Up to this point I am, for the reasons I have given, in entire accord with the majority of the Court.
When, however, I come to apply these principles to the Income Tax Acts I have the misfortune to find myself unable to share their opinion. These Statutes do not appear to me to infringe the doctrine of non-interference. They do not on the face of them, and they do not, I think, in their necessary and reasonable effect transcend the limits of any federal power. The income tax is demanded from all citizens alike; it is obviously not levelled at the federal authority, and I cannot persuade myself that by reason of the impost there is actually, or will probably be, any diminution or impairment of service rendered to the Commonwealth.
The reasoning of the Supreme Court of the United States in the case of Dobbins v. Commissioners of Erie County[112] as to the effect of the tax undoubtedly supports the appellants' contention that these Acts are invalid.

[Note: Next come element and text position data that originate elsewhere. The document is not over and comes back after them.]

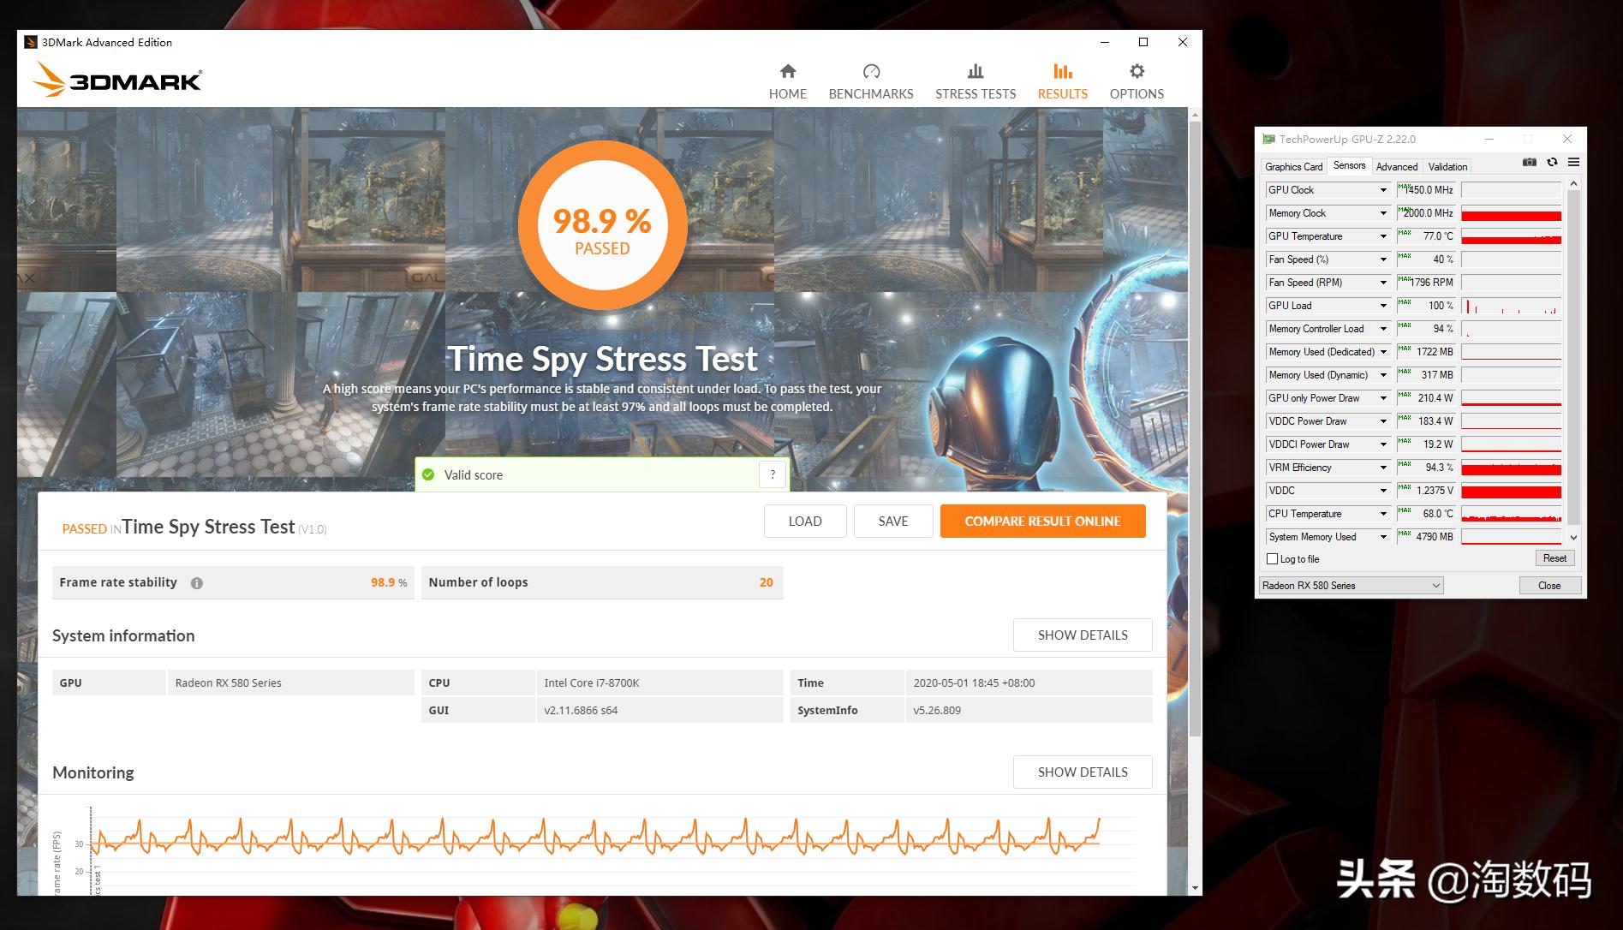Click the Benchmarks gauge icon
The height and width of the screenshot is (930, 1623).
point(870,71)
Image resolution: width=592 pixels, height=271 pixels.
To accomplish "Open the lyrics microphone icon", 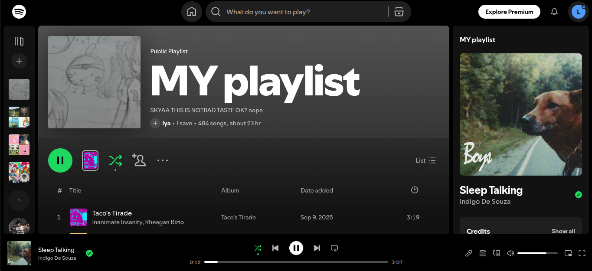I will point(469,253).
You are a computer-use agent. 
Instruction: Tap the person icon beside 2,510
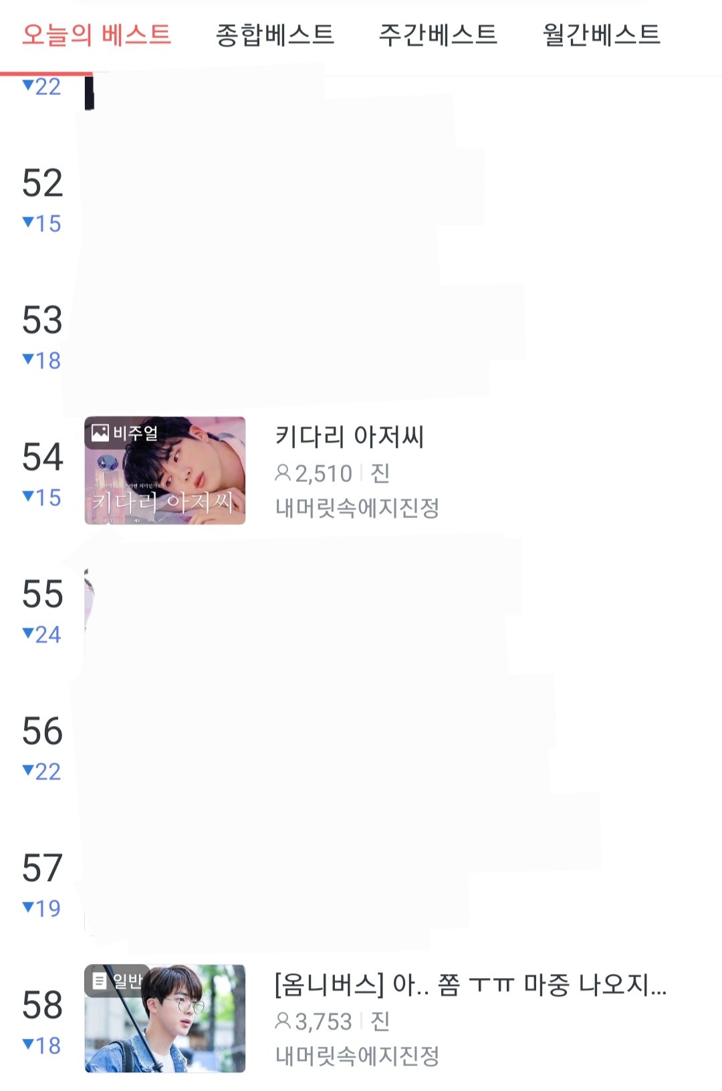pos(283,473)
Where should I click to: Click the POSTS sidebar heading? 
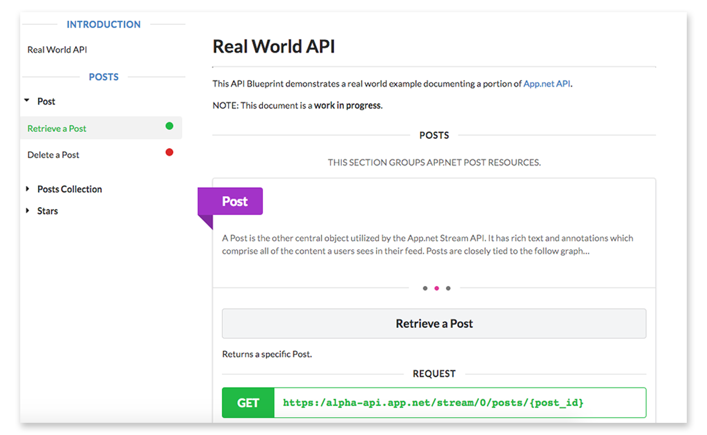(x=104, y=77)
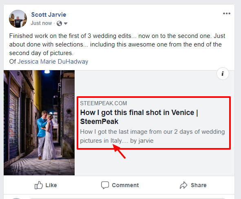Click the Comment button label
This screenshot has height=199, width=241.
[125, 185]

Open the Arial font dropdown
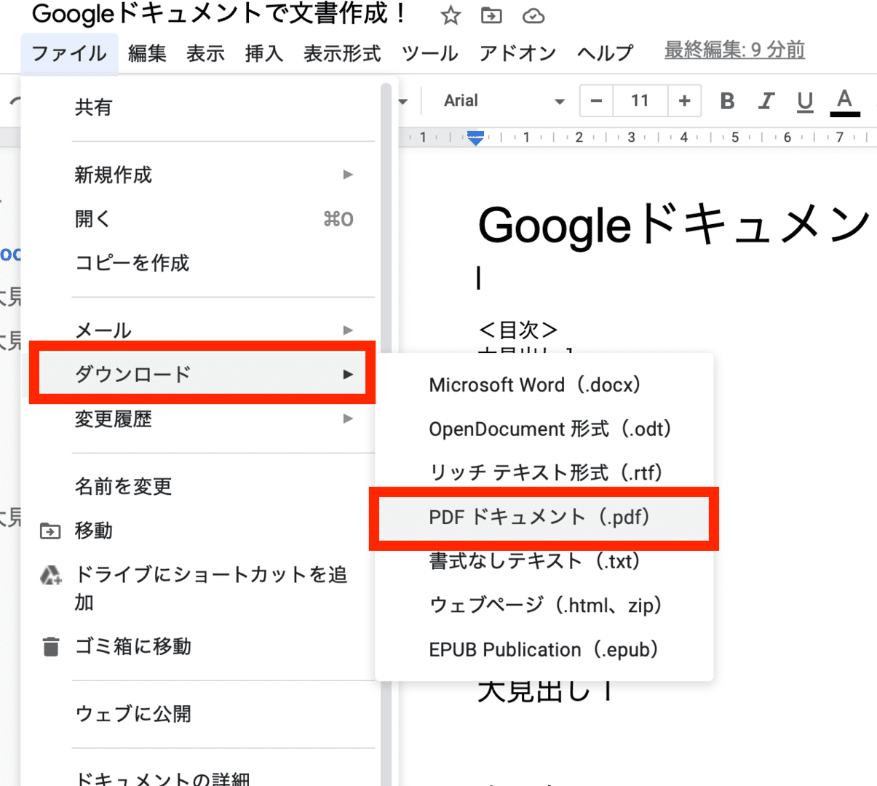click(504, 101)
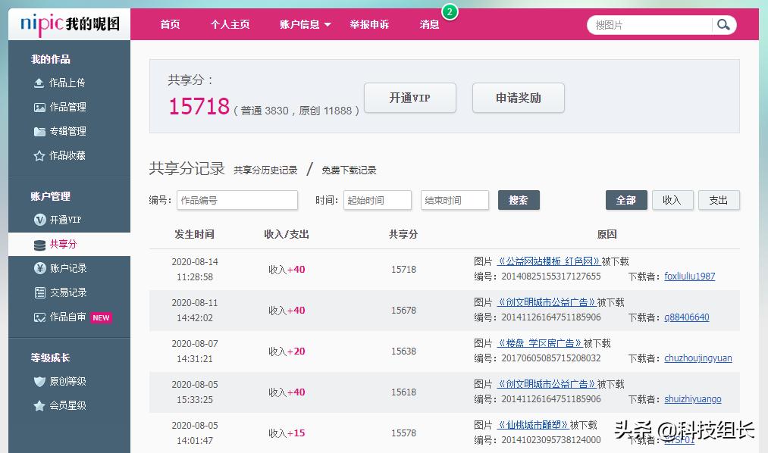The height and width of the screenshot is (453, 768).
Task: Filter records by 支出
Action: [x=718, y=200]
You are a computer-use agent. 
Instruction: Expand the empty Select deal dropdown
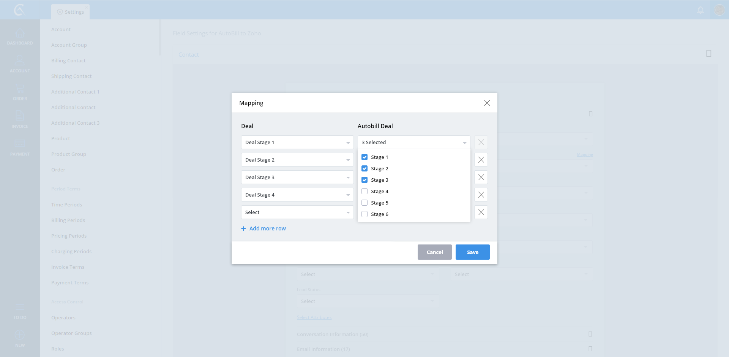297,212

But I am not able to adopt that reasoning.
It has been thought essential under the American Constitution to place such cases within the principle of actual interference as laid down by Marshall C.J. In the United States there exists no authority whatever to set aside a valid law but that which enacted it; and this fact has apparently induced the Supreme Court to apply rigidly the standards of interpretation which are found so eloquently and lucidly expounded in M'Culloch v. Maryland[113] . In the various Australian Constitutions, Federal and State, there are found, as part of these Constitutions themselves, provisions enabling, and sometimes requiring, a bill to be reserved for Royal Assent, and enabling the Crown to disallow an Act that was quite within the power granted, and therefore of full validity.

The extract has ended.